**** Data listing ****
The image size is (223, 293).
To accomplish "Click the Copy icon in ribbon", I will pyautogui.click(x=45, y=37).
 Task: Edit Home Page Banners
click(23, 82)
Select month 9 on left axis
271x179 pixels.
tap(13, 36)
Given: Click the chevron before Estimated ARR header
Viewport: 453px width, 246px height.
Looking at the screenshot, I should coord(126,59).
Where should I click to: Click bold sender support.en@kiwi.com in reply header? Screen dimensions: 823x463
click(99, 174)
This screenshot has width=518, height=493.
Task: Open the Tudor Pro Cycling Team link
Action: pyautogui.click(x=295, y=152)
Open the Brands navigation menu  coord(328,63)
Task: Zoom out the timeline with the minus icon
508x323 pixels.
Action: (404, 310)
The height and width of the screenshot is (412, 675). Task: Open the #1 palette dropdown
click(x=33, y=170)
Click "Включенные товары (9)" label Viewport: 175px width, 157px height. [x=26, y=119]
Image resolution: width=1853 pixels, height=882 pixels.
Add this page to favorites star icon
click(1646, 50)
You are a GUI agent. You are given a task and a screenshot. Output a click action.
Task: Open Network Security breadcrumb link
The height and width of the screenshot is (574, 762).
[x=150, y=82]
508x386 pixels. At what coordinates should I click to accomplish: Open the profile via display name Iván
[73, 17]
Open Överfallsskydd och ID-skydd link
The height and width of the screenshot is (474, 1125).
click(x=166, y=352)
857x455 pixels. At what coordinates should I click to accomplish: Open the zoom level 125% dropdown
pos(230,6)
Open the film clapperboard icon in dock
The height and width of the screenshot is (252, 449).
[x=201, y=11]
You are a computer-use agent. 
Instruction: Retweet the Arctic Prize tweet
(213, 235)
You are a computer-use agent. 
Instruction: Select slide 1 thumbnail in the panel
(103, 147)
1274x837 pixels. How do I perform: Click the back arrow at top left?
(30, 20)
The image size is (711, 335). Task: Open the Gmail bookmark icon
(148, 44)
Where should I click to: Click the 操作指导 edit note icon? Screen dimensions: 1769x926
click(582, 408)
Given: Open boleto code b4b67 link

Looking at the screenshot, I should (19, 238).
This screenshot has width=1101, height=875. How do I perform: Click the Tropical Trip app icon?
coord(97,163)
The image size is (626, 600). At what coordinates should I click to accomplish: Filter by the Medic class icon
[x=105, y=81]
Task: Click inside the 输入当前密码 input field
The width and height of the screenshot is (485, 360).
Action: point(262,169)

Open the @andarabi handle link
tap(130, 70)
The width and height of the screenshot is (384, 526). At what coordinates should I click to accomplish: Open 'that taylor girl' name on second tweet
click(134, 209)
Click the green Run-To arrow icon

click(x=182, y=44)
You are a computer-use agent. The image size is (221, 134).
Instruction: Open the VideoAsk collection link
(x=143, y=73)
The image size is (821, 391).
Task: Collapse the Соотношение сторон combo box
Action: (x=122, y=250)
****
*Aim of the exercise*: All of the material above should be printed out in full, word for word.

*Written answer*:
The image size is (223, 293).
To accomplish "Click the Copy icon in ribbon", I will pyautogui.click(x=45, y=37).
 Task: Edit Home Page Banners
click(23, 82)
Select month 9 on left axis
271x179 pixels.
tap(13, 36)
Given: Click the chevron before Estimated ARR header
Viewport: 453px width, 246px height.
Looking at the screenshot, I should coord(126,59).
Where should I click to: Click bold sender support.en@kiwi.com in reply header? Screen dimensions: 823x463
click(99, 174)
This screenshot has width=518, height=493.
Task: Open the Tudor Pro Cycling Team link
Action: pyautogui.click(x=295, y=152)
Open the Brands navigation menu  coord(328,63)
Task: Zoom out the timeline with the minus icon
508x323 pixels.
Action: (404, 310)
The height and width of the screenshot is (412, 675). Task: Open the #1 palette dropdown
click(x=33, y=170)
Click "Включенные товары (9)" label Viewport: 175px width, 157px height. [x=26, y=119]
Image resolution: width=1853 pixels, height=882 pixels.
Add this page to favorites star icon
click(1646, 50)
You are a GUI agent. You are given a task and a screenshot. Output a click action.
Task: Open Network Security breadcrumb link
The height and width of the screenshot is (574, 762).
[x=150, y=82]
508x386 pixels. At what coordinates should I click to accomplish: Open the profile via display name Iván
[73, 17]
Open Överfallsskydd och ID-skydd link
The height and width of the screenshot is (474, 1125).
click(x=166, y=352)
857x455 pixels. At what coordinates should I click to accomplish: Open the zoom level 125% dropdown
pos(230,6)
Open the film clapperboard icon in dock
The height and width of the screenshot is (252, 449).
[x=201, y=11]
You are a computer-use agent. 
Instruction: Retweet the Arctic Prize tweet
(213, 235)
You are a computer-use agent. 
Instruction: Select slide 1 thumbnail in the panel
(103, 147)
1274x837 pixels. How do I perform: Click the back arrow at top left?
(30, 20)
The image size is (711, 335). Task: Open the Gmail bookmark icon
(148, 44)
Where should I click to: Click the 操作指导 edit note icon? Screen dimensions: 1769x926
click(582, 408)
Given: Open boleto code b4b67 link

Looking at the screenshot, I should (19, 238).
This screenshot has width=1101, height=875. How do I perform: Click the Tropical Trip app icon?
coord(97,163)
The image size is (626, 600). At what coordinates should I click to accomplish: Filter by the Medic class icon
[x=105, y=81]
Task: Click inside the 输入当前密码 input field
The width and height of the screenshot is (485, 360).
Action: point(262,169)

Open the @andarabi handle link
tap(130, 70)
The width and height of the screenshot is (384, 526). At what coordinates should I click to accomplish: Open 'that taylor girl' name on second tweet
click(134, 209)
Click the green Run-To arrow icon

click(x=182, y=44)
You are a computer-use agent. The image size is (221, 134).
Instruction: Open the VideoAsk collection link
(x=143, y=73)
The image size is (821, 391).
Task: Collapse the Соотношение сторон combo box
Action: (x=122, y=250)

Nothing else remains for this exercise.